Discussion forums are one of  the most used platforms for online communication and community development.  A discussion forum is primarily a text-based mode of communication where someone will post a start to a threaded message and people will respond to that thread. Often, many threads can be going at the same time, with longer-lasting discussions. The design and structure of discussions with guidelines or "rules of the road" are a critical part of an online facilitator’s role. The Virginia Commonwealth University - Center for Teaching Excellence describes discussion boards as the scene of much of the interaction that occurs between student-to-student and student-to-faculty. It is where the social presence of both faculty and students is most evident.  Typically, a course has some sequencing of units or lessons, either by week or by topics. Discussion forums flow from this organization. To achieve the deeper learning desired in any course, many factors have to be considered in constructing your discussion forums. Why should I use a discussion board? Online discussions are not unlike those conducted within the traditional, face-to-face classroom, and are often seen as more useful for the distance instructor who does not meet students face-to-face. Even the on-campus instructor may find discussion boards useful, however. A few advantages to using discussion boards include:

  • extending the time allotted for discussions beyond regular class time to allow for in-depth reflection on comments
  • requiring students to move beyond listening to a lecture, stating their thoughts, engaging in well-articulated argumentation and critical reasoning
  • allowing each student to participate and join-in the conversation, rather than one or two outgoing communicators in the classroom
  • providing an outlet for students to pose their questions and receive feedback from not only the instructor, but also other discussion board participants
  • allowing students to reference and bring external sources of information into the conversation (e.g., "according to this web site...")
  • storing a record or archive of conversations for use by future classes, researchers, others
  • allowing discussions to include perspectives from individuals outside of the original class (i.e., one engineering class at Virginia Tech, one at Purdue, and one at Georgia Tech, all discussing the same topic, perhaps including two or three professionals working in the field)

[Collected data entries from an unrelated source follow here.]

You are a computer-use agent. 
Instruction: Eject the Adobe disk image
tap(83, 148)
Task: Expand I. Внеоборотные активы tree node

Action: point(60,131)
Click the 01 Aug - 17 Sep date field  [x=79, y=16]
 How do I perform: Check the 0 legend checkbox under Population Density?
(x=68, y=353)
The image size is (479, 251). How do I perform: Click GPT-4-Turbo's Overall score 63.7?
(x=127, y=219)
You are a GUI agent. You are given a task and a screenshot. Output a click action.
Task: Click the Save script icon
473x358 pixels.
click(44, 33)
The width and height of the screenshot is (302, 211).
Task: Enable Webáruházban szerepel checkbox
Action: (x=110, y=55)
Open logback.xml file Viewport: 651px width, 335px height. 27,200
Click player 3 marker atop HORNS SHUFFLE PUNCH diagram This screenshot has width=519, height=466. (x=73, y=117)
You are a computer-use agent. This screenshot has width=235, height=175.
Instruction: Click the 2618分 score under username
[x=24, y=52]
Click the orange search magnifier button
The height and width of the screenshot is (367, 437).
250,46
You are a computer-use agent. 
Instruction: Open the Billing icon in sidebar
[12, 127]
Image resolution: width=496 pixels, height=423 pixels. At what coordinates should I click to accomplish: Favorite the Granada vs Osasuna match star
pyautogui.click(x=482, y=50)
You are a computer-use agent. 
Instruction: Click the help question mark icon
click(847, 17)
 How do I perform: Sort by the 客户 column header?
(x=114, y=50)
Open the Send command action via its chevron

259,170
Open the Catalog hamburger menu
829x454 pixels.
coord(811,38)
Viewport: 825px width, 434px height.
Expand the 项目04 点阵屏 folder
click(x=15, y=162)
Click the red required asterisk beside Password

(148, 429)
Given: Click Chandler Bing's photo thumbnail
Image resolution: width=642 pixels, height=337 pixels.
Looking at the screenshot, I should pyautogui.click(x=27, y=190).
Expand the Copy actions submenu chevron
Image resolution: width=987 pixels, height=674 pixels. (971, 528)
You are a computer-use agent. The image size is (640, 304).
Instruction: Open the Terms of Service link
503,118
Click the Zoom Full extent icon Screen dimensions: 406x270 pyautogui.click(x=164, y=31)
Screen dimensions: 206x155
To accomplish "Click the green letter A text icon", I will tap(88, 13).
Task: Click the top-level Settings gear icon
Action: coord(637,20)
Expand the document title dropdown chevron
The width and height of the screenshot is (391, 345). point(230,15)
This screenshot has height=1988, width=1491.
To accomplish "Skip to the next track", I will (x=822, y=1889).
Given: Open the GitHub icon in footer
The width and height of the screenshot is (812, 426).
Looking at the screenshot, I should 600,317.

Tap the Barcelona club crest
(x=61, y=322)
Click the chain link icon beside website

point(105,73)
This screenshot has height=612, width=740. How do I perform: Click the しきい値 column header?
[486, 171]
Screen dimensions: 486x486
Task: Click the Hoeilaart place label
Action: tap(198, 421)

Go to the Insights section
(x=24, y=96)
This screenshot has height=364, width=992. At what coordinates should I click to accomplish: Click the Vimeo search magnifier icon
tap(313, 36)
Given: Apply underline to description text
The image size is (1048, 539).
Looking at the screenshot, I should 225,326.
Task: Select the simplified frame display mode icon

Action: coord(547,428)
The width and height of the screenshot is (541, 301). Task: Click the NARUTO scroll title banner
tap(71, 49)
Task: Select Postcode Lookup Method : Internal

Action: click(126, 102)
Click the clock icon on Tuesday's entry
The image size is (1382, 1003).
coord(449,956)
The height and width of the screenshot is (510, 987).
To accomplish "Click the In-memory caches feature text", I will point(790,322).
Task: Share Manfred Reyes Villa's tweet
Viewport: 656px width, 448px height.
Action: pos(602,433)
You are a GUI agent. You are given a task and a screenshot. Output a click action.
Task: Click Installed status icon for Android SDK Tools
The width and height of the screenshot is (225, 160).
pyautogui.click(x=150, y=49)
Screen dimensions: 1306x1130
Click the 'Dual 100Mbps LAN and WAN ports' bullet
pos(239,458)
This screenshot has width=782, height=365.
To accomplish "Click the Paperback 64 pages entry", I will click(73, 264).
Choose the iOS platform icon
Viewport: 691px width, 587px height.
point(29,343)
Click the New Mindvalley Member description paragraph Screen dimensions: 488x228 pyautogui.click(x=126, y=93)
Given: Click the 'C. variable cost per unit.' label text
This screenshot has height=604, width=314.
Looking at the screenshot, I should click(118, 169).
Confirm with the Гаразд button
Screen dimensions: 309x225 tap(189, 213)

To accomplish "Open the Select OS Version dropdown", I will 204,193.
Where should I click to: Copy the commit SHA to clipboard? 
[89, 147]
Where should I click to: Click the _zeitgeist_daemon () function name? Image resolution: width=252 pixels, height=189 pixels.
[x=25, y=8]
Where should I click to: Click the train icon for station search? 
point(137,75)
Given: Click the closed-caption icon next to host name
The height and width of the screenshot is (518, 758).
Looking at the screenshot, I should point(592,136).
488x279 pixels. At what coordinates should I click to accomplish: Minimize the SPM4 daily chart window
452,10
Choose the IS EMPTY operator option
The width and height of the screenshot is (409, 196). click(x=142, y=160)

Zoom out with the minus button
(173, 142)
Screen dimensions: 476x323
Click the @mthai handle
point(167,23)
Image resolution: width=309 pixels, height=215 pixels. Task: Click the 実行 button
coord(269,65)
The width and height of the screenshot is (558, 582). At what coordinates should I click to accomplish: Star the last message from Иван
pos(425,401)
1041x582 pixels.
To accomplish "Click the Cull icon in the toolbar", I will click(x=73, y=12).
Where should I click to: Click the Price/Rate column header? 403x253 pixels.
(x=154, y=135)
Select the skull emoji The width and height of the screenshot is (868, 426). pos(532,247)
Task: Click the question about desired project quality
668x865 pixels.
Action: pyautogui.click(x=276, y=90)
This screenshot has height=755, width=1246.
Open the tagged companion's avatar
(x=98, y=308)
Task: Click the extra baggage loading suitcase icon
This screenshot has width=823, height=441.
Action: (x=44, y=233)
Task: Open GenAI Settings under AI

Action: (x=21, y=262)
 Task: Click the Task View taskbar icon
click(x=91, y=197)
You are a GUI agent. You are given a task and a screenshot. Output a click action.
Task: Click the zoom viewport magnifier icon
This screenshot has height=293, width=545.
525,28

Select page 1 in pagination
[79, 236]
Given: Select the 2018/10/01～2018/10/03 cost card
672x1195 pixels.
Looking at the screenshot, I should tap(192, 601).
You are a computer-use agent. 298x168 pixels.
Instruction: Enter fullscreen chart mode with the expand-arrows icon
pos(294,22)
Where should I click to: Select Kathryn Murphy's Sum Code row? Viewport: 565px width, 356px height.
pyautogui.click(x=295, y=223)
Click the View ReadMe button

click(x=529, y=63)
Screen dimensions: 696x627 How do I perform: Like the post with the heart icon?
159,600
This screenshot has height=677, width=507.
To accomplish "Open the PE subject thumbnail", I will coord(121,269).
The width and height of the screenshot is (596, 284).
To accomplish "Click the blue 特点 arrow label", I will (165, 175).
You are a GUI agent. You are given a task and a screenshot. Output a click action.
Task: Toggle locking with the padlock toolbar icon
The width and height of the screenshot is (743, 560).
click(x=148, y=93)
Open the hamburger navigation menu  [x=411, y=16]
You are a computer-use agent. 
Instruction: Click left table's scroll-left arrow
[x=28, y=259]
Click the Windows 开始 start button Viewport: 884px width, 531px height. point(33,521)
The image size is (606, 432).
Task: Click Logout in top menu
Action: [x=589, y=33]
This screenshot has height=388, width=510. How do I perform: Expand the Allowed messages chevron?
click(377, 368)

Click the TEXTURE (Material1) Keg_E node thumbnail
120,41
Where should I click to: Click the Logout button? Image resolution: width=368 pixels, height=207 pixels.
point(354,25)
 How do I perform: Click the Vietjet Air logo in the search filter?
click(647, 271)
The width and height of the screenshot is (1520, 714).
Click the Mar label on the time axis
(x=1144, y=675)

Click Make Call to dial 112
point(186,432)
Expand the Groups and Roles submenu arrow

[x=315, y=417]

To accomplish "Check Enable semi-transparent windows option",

Chris Weaver from  The Discussion Board Book states that student responses don't just happen, they are carefully planned for by the instructor to illicit the well formed responses.

https://net.educause.edu/ir/library/pdf/ELI80073.pdf

Assignment

  1. Complete your Week 3: Create community: Connect learners with each other plan.

Comment on your peers plans in their Google document by using the criteria below.

  • How does your comment contribute in meaningful ways to further make
    sense their plan?
  • Does your comment add insight? Did you take something from the plan and relate it to readings, resources, or from what someone else has said, and analyzes it?
  • Or does your comment make a criticism, an observation an
    interpretation, or draw a conclusion?
  • Or you can ask a question that proposes answers. The good question asks “why” and “how” and demonstrates you have thought about, and have done some research, on the question. Answers are proposed and asked for feedback.